The 15th meeting of the Mid-Atlantic Malacologists took place yesterday at the Delaware Museum of Natural History (DMNH) in Wilmington, Delaware. I counted 35 names on the sign-up sheet, 12 of whom gave talks. Here are the speakers in the order they spoke and the not-more-than-two-sentence summaries of their talks.
Paula Mikkelsen talked about the paleontologist Floyd Hodson who, while working for an oil company in 1931, described an Oligocene fossil from Trinidad as a rudist (rudists were fossil bivalves that went extinct in the late Cretaceous). Hodson's fossil turned out to be a hipponicid gastropod and his mistake ended his career.
Adam J. Baldinger presented an update on the recent renovations in the Department of Malacology at the Museum of Comparative Zoology (Harvard University) and the upcoming relocation of the dry collections. He also discussed the problems encountered during digitization of old collection records
Charlie Sturm summarized his ongoing project to determine if the bivalves Gloripallium pallium and G. speciosum are indeed 2 separate species.
Robert Robertson discussed the protoconch size bimodality sometimes observed in the shells of the gastropods in the Architectonicidae.

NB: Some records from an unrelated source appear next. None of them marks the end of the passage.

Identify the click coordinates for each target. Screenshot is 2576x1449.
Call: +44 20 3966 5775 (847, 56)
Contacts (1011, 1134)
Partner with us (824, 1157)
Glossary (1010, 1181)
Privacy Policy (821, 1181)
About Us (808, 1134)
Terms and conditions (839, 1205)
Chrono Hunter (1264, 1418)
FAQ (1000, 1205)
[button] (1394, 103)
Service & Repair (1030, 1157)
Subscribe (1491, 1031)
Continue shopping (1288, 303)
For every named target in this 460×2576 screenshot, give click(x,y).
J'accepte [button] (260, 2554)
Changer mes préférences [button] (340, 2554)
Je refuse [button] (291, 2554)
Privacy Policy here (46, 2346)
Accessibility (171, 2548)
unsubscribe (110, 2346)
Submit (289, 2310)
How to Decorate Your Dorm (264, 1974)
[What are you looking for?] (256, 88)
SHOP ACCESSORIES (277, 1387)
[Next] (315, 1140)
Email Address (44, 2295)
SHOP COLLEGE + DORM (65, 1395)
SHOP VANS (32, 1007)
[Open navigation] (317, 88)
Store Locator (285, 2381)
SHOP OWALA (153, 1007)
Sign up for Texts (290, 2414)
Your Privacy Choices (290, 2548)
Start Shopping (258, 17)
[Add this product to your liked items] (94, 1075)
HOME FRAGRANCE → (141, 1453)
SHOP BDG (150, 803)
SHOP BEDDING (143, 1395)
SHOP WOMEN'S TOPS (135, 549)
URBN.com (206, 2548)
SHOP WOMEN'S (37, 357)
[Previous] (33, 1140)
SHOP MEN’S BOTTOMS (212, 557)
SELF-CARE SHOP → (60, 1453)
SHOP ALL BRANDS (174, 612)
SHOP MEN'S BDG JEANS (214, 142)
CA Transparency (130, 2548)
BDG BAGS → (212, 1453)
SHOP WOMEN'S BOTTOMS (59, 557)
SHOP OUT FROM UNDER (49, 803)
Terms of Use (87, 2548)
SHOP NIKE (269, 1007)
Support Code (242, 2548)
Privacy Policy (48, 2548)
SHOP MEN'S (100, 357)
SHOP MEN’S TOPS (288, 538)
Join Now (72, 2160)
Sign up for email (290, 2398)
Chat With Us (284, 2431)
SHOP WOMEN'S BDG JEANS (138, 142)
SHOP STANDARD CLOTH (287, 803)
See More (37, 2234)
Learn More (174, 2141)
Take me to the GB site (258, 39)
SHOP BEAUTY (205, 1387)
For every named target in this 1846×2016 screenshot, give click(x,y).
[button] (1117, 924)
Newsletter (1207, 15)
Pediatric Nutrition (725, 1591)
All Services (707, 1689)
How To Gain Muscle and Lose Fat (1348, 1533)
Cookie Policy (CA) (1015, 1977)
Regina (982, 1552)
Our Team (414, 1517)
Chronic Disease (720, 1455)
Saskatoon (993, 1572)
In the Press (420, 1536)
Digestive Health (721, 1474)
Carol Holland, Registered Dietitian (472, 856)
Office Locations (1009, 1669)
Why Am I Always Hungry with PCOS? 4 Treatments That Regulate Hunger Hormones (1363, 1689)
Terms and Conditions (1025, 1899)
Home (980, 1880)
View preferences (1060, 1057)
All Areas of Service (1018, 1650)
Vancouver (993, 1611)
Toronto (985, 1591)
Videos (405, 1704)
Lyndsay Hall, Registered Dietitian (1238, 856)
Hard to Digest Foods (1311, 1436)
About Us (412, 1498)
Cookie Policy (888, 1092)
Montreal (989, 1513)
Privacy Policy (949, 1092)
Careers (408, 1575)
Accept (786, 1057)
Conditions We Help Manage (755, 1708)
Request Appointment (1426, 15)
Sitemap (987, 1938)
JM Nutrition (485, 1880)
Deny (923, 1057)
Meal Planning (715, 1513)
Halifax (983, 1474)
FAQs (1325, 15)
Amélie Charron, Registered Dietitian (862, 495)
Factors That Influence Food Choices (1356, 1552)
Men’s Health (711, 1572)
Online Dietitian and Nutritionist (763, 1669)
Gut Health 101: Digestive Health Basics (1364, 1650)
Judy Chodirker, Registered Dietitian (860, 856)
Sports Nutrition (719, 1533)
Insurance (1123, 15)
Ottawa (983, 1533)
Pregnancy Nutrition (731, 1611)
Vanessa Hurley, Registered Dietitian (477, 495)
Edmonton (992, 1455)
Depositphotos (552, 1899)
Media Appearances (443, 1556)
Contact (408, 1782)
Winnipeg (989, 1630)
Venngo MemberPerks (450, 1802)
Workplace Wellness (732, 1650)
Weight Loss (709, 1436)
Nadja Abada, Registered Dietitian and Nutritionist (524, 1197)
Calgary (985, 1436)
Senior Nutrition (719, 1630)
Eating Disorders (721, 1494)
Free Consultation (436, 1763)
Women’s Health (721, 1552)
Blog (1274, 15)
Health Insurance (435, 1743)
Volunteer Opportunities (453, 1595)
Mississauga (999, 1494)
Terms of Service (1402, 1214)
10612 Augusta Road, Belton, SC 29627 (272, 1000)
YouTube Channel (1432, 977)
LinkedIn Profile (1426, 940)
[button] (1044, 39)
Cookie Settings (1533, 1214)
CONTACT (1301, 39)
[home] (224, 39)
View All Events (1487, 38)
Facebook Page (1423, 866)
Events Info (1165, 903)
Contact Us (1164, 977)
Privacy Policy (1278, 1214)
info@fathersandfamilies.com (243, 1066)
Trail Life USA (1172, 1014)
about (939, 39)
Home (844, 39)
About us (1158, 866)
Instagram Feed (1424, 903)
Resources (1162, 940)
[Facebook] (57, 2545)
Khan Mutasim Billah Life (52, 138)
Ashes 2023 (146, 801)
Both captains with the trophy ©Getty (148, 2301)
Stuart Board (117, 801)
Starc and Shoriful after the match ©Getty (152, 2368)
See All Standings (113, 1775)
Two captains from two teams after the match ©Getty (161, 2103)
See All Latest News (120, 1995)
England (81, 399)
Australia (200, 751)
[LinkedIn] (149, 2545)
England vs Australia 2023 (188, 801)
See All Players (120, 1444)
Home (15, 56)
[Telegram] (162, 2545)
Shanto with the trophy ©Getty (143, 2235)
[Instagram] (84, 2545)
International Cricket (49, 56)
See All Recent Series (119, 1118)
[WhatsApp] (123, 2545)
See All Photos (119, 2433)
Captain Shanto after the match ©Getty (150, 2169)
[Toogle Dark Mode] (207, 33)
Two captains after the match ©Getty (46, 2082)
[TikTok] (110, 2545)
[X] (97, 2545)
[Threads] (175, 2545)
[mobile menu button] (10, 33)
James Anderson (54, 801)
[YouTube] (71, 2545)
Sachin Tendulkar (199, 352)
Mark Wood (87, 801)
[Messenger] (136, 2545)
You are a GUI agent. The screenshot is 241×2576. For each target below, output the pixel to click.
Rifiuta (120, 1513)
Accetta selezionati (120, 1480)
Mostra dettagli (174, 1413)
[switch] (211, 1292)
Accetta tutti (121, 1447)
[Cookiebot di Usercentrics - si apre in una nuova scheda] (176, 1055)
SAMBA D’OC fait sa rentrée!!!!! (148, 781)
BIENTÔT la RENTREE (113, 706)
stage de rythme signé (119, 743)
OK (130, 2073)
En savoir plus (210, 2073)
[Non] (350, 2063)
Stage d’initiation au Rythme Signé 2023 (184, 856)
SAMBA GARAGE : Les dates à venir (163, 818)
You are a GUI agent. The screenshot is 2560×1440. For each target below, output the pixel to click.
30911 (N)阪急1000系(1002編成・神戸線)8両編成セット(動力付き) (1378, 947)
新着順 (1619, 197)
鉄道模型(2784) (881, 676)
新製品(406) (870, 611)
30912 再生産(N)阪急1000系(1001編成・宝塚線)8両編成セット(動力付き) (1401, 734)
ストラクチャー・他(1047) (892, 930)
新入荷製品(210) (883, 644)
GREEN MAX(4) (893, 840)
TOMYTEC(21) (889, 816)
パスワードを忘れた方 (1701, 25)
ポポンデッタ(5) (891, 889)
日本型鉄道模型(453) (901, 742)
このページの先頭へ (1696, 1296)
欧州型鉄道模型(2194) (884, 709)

Makiri Sei gave an update of her ongoing project with Gary Rosenberg on the phylogeny of the Pleurodontidae in relation to that of the Hygromiidae.
Ilya Tëmkin talked about an old wax model of the anatomy of the bivalve Pinna that he encountered in the storage of the Paris Museum. The model turned out to be a creation of Giuseppe Saverio Poli (1746-1826), the Italian polymath who also studied mollusks.
Francisco Borrero discussed a project he is doing with Luz A. Velasco about a bivalve found along the coasts of Colombia that appears to be an Electroma species introduced from the Indo-Pacific.
Aydin Örstan presented preliminary results from the field test on the colonization and hybridization of 2 species of Albinaria in Turkey he and Tim Pearce have been conducting.
Hassan Moustahfid discussed various internet databases on cephalopods and how to transfer data between them.
Liz Shea talked about how she and collaborators Alex Ziegler, Cornelius Faber and Tim Shank used magnetic resonance imaging to identify a baby deep-sea cirrate octopus based on the morphology of its internal shell and other characteristics.
Megan Paustian discussed the reproductive anatomies and external morphologies of the species in the slug genus Pallifera.
Tim Pearce presented preliminary results of his ongoing project in collaboration with Timothy J. Dolan on the land snails of riverine wetlands in Pennsylvania. A few species seem to be more common in wetlands than they are elsewhere.
Once again I will take this opportunity to thank to Liz Shea, the curator of mollusks at the DMNH and Leslie Skibinski, the collection manager, for organizing this wonderful meeting. I am already looking forward to next year's gathering.